Pecado capital
Aunque CFK reconoció que “la economía tiene sus leyes” que deberán entenderse y atenderse, muchos de sus funcionarios siguen convencidos de que la política (y su relato) están por encima de esas “nimiedades”. Roxana Acotto.
Desde lo más alto del 54 por ciento de los votos obtenidos, CFK no transita momentos de humildad. Dueña de una marcada ironía en frases y gestos, parece convencida de que la única verdad posible es la que emana de su cerebro brillante.
Excelentemente disfrazado de sintonía fina, el ajuste de las cuentas públicas que plantea el Gobierno se va conociendo de a trazos y sin objetivos claros. ¿Cuánto se quiere ahorrar? ¿En qué rubros y con qué criterios? Poco se sabe...
Aunque CFK reconoció explícitamente en su discurso de asunción que “la economía tiene sus leyes” que deberían entenderse y atenderse, muchos de sus funcionarios siguen convencidos de que la política (y su relato) están por encima de esas “nimiedades”. Y, aunque vengamos de vivir los años del más espectacular crecimiento continuo del país, eso no quiere decir que no haya mucho, muchísimo por mejorar.

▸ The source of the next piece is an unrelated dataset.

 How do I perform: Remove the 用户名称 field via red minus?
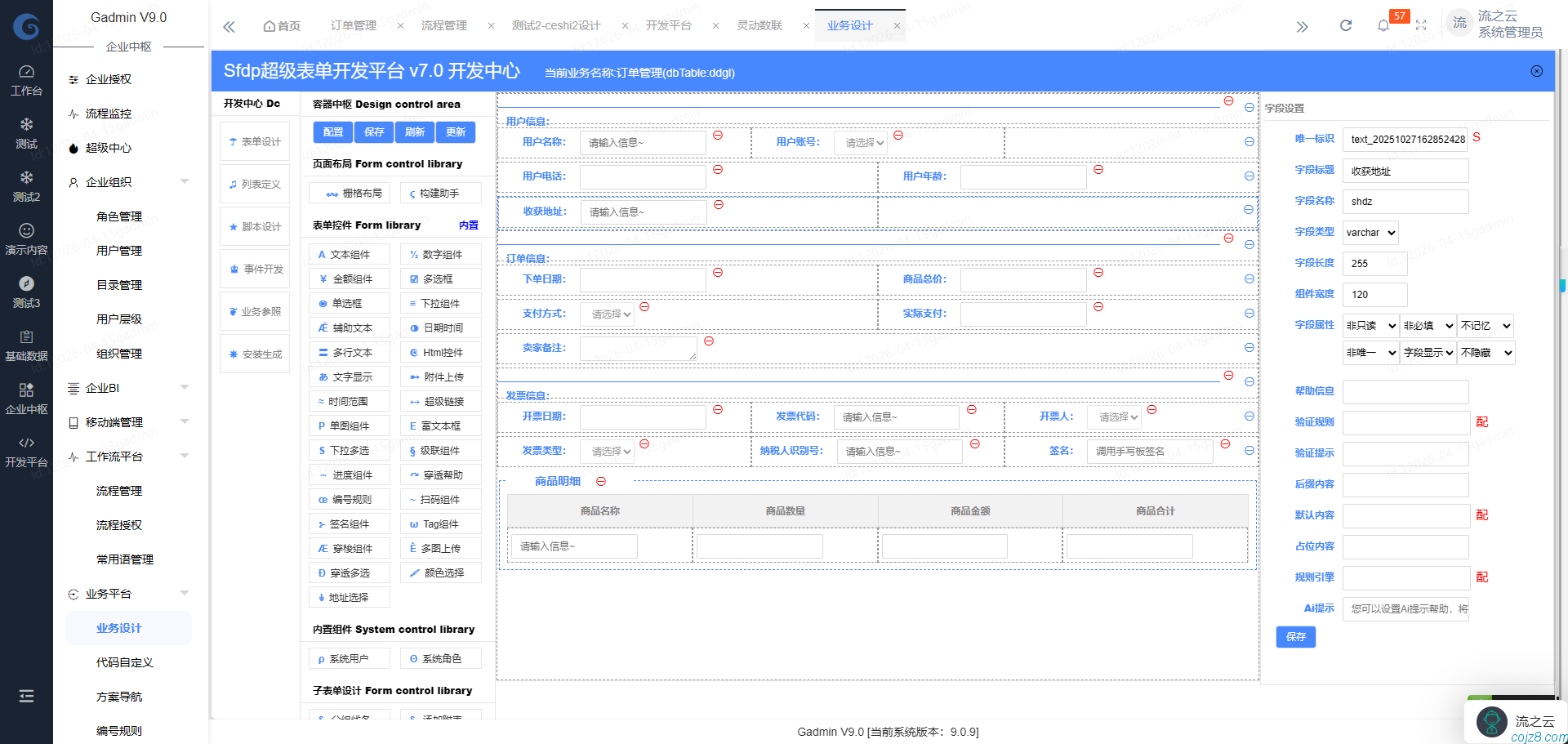click(718, 136)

El triste espectáculo voluntarista de la titular del Banco Central pidiendo a los banqueros que bajen las tasas tiene su correlato en el último ranking de desarrollos financiero que ubica a Argentina en el puesto 53 sobre 60 países relevados, muy lejos de Brasil, Chile y hasta Perú. No será de esa forma que hagamos crecer el sistema financiero argentino y mucho menos con una ley de entidades que busca declarar estas actividades como un “servicio público”. Avanzar en ese sentido no sería precisamente comprender las leyes de la economía. Esconder burdamente los reales niveles de inflación tampoco parece alineado con las políticas de sintonía fina. Ya no son las consultoras, el Banco Mundial, los gremios y el sentido común quienes dicen que el aumento real de precios duplica al oficial: organismos de las Naciones Unidades reclaman transparentar estas mediciones y adecuarlas a parámetros internacionales de confiabilidad.
Otrora líder en los rankings de IED (Inversión Extranjera Directa), Argentina languidece ahora en esa materia desaprovechando los fuertes flujos que atrajo la región en los últimos años. De eso tampoco se habla en el relato oficial, ni se quiere escuchar: la última reunión de Amcham que nuclea a empresarios estadounidenses dejó patentizado que –con este modelo de cosas– las multinacionales de ese país seguirán privilegiando otros destinos.
¿Por qué no llegan inversiones a un país maravilloso como pinta el relato oficial? ¿Por qué organismos internacionales piden regularizar nuestras estadísticas? ¿Por qué nuestro sistema financiero languidece y no se desarrolla? Hay preguntas que la soberbia –quizá el pecado capital que más nos identifica– nunca quiere escuchar.